3/9 午後7時から 【PHOTOBOOK AS OBJECT ALUMNI’S TALK: 虚構のレイヤーと作品表現の考察】対談:林田真季Xアンドレア・ボスカルディン

3月9日(木)午後7時より、「虚構のレイヤーと作品表現の考察」をテーマに掲げた対談イベントが開催されます。今回の対談では、写真集制作ワークショップ「PHOTOBOOK AS OBJECT」の受講経験者であり、アーティストブックを完成しているアンドレア・ボスカルディンと、先日資生堂ギャラリーで第17回 shiseido art egg 第1期展「Water & Mountains」を終了したばかりの林田真季が登壇します。

林田は、イギリス沿岸部の過去のごみ埋立地を撮影し、手彩色と虚構のレイヤーを加えることで、撮影地と撮影年を曖昧にします。彼女は白鳥を被写体に選び、そのくちばしの色にも注目します。林田の作品には、人間と自然の関係や文化的差異が鮮明に反映されています。
一方、アンドレア・ボスカルディンは、リマインダーズ・フォトグラフィー・ストロングホールドギャラリーで開催中の写真展「L’Oiseau perdu( ロワゾー・ペルドゥ・行方知れずの鳥)」のアーティストとして参加します。彼はイタリアの山中から出発し、神秘的な森で姿のない想像の鳥を探す物語を展開しています。

この対談では、二人の作品表現の背後にあるリサーチや意図に迫り、写真が私たちに伝えるメッセージについて探求します。今回はそれぞれが鳥を題材の一つに選んでおり、共通する題材からそれぞれの作家が選んだ作品表現と虚構のレイヤーがどのように相互作用するか、私たちにどのようなインスピレーションを与えるのか、興味深い議論が展開されることでしょう。
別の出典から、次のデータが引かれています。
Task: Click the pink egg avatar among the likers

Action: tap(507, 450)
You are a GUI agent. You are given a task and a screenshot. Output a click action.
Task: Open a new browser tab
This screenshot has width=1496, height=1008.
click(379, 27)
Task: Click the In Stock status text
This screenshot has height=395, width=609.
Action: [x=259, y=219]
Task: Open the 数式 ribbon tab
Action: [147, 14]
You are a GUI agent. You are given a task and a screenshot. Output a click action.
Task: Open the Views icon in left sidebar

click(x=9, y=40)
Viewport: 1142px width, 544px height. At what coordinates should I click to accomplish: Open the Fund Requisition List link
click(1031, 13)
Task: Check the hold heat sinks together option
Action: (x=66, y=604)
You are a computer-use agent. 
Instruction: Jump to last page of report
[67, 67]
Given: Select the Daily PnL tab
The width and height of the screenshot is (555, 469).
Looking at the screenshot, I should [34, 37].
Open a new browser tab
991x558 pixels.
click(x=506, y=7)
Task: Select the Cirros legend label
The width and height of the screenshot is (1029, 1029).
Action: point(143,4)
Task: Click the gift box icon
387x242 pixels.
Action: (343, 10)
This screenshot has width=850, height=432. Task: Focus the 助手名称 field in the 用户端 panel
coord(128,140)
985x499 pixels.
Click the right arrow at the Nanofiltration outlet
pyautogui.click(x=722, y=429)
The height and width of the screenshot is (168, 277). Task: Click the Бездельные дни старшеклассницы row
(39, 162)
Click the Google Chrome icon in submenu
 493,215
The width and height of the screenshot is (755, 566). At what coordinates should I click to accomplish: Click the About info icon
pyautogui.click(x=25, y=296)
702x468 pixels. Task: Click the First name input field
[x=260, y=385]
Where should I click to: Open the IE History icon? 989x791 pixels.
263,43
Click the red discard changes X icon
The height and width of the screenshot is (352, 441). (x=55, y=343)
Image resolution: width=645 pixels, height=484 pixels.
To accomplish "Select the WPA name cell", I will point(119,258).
Installation view, “LOOKOUT #2-4”, 2023, hand-tinted gelatin silver print, 10 x 8 inch (each), Shiseido Gallery, Tokyo, 2024. ©︎Maki Hayashida

l’Oiseau Perdu©︎Andrea Boscardin

◉日時:2024年3月9日(土)午後7時頃〜(トークの時間は1時間ほどを予定しています)進行予定、必要に応じて通訳が入ります。※こちらのイベントのネット配信はありません。参加ご希望の方は直接会場にお越しください。事前の予約は必要ありません。
◉会場:REMINDERS PHOTOGRAPHY STRONGHOLD
東京都墨田区東向島2-38-5
◉参加費:無料


登壇者プロフィール:
林田真季
1984年生まれ。兵庫県出身。2023年ロンドン芸術大学ロンドン・カレッジ・オブ・コミュニケーション MA Photography 修了。東京を拠点とするビジュアルアーティスト。写真というメディアとその様々な形態に興味を持ち、デジタルとアナログ両方のプロセスを試しながら、社会を反映する現代アートとしての写真に挑戦する。そのリサーチをベースとする制作活動は、インスタレーションによって、作品がより深い思考を誘発することを目指す。2014年Reminders Photography Stronghold主催の写真集制作ワークショップで手がけた手製写真集「JAPAN-GO-ROUND」が海外からの評価を受け、本格的な写真活動を始める。2020年シンガポール国際写真フェスティバルのDummy Book Awardでグランプリ受賞後、2023年にはアルル国際写真フェスティバルでのLUMA Rencontres Dummy Book Awardのファイナリストとして選出。またFORMAT国際写真フェスティバル(2019年)、KYOTOGRAPHIE国際写真祭KG+SELECT(2021年)など、国内外で作品を発表している。第17回shiseido art egg入選。

アンドレア・ボスカルディン
1976年ミラノ生まれのアーティスト、写真家。自然と関わる作品を通して本質的な問いを探求している。また2012年にミラノで設立したRumore Neroは、小規模な独立系出版社として始まり、主に限定版の手作りによる芸術的な写真集を手がけてきた。2015年以来、アンドレアは、フランスの美術館での企画展開催のためパリと、イタリア・リグーリア(レヴァンテのリヴィエラ)にあるアトリエの二拠点で活動している。最近では、こうした美術館とのコラボレーションの成果もありRumore Neroは、出版以外にも、インスタレーション、展示、額装、創作、金箔貼りなど、プロジェクトを多角的に展開するために必要なノウハウが詰まった、完成度の高いプロジェクトへと成長している。その目的は常に、出版と展示を織り交ぜた芸術作品の価値を高めることにある。